# Moline Krib question



## diavids (Dec 28, 2007)

hi everyone, haven't been around for a while but got a question. I recently picked up a male Moline Kribensis (Pelvicahromis Taeniatus) and plan to go back to the lfs and picked up a female with plans to breed them. Now i also have some regular kribs and i'm hoping that these fish will not be able to cross bred as i hope to be able to keep them in the same tank. Does anyone know? thanks, dianne


----------



## CiChLiD LoVeR128 (Mar 22, 2006)

Very beautiful fish you have :thumb: . Yes, they will crossbreed. It would be the same as putting Convicts with Cutteri.


----------



## diavids (Dec 28, 2007)

thanks so much


----------



## dwarfpike (Jan 22, 2008)

Kribs tend to be dominate, so yes it is very likely. Even without the crossbreeding threat, I wouldn't keep them together due to the differing aggression levels.


----------



## diavids (Dec 28, 2007)

thanks again. i didn't think there would be a difference with the fishes temperaments. The Moline Krib is going to have to stay with my regular kribs for a few months but i have decided to rehome my Koi (rescue fish) and his buddy who are outgrowing the 90gal they are in. So as soon as the weather permits and i find them a good home (lg outdoor pond) i'm going to switch over the tank to tropical for my regular kribs and the moline kribs will have the 40 gal. Since i don't know if or when i'll be able to get these fish again locally, i may have to pick up a female for my male while the store still has them. dianne


----------



## diavids (Dec 28, 2007)

THE DATA:

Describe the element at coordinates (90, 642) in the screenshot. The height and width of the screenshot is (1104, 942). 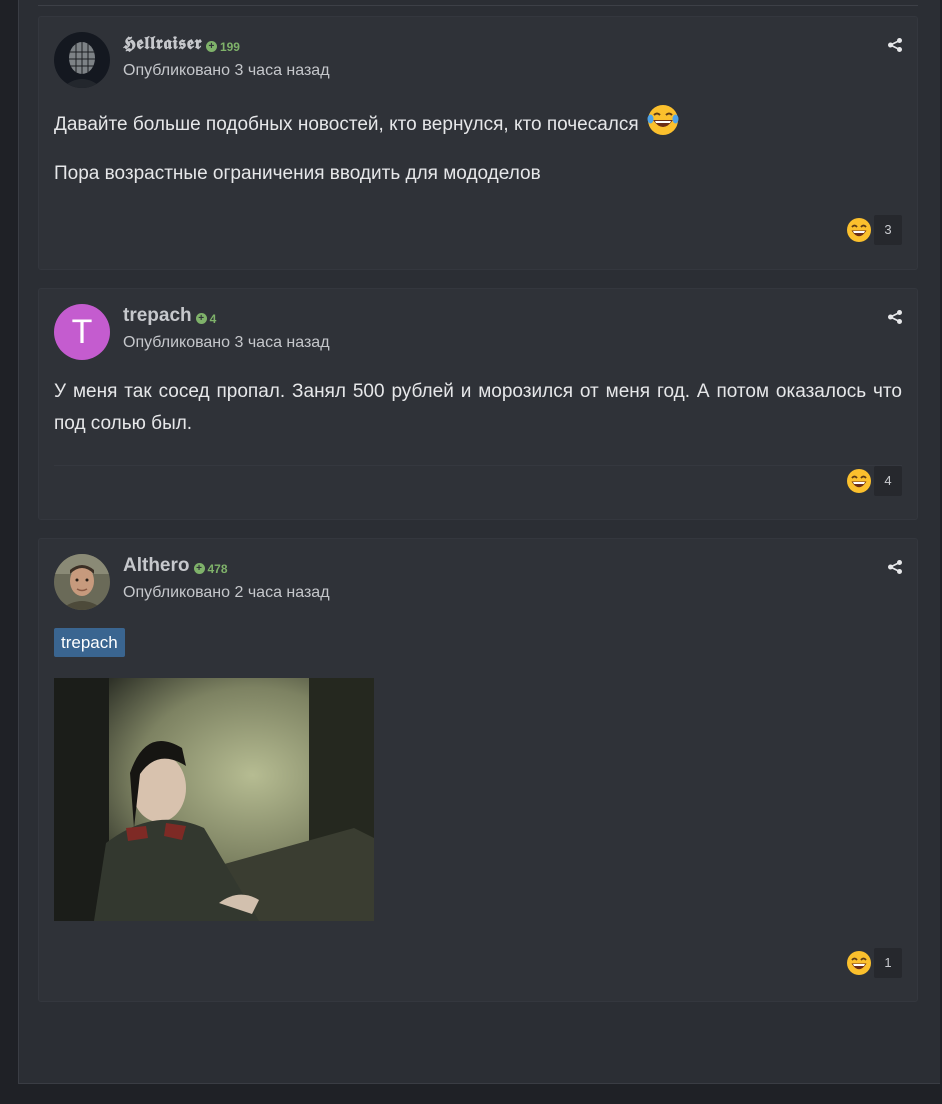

EXERCISE 1:
In the Moline Krib forum thread, besides the risk of crossbreeding, why does dwarfpike advise against keeping the two kinds of kribs together?
EXERCISE 2:
Rewrite the Moline Krib thread between "## CiChLiD LoVeR128" and "Convicts with Cutteri.", inclusive, putting "Firemouths" wherever "Convicts" appears.
EXERCISE 3:
Continue the Moline Krib forum thread from the point where it stops.

ANSWER SPACE 1:
Because of their differing aggression levels.

ANSWER SPACE 2:
## CiChLiD LoVeR128 (Mar 22, 2006)

Very beautiful fish you have :thumb: . Yes, they will crossbreed. It would be the same as putting Firemouths with Cutteri.

ANSWER SPACE 3:
thanks again. i didn't think there would be a difference with the fishes temperaments. The Moline Krib is going to have to stay with my regular kribs for a few months but i have decided to rehome my Koi (rescue fish) and his buddy who are outgrowing the 90gal they are in. So as soon as the weather permits and i find them a good home (lg outdoor pond) i'm going to switch over the tank to tropical for my regular kribs and the moline kribs will have the 40 gal. Since i don't know if or when i'll be able to get these fish again locally, i may have to pick up a female for my male while the store still has them. dianne


----------



## Chromedome52 (Jul 25, 2009)

Since no one else has mentioned it, I would note that your Kribs are West African Cichlids, not South American. There are some differences in the way they are treated in the aquarium. _Pv. taeniatus _Moliwe (no such population as Moline, so I'm guessing this is the one intended) is one of the more common in the hobby, as they are fairly easy to breed compared to some of the other populations; it should be relatively easy to find online if your store doesn't get any more. The risk of hybridization is not very high, but I still wouldn't keep them with another _Pelvicachromis _species. There is too much similarity of shape and color, and there would almost certainly be a lot of fighting over territory. The problem would not be a difference in aggression but the exact opposite, as both are quite aggressive toward conspecifics.


----------



## diavids (Dec 28, 2007)

yes i meant Moliwe, and i know they are west african, brain what brain... the pet store had the pet listed as a molin so that is where i got it ...oppps

so far the Moliwe male is doing fine with my brood of kribs, i have lots of hiding places. i only have one other male in the tank and i have never had any trouble with the females or younger kribs. i'm just going to see how things go until i can move the kribs over to the larger tank which should be in a few months.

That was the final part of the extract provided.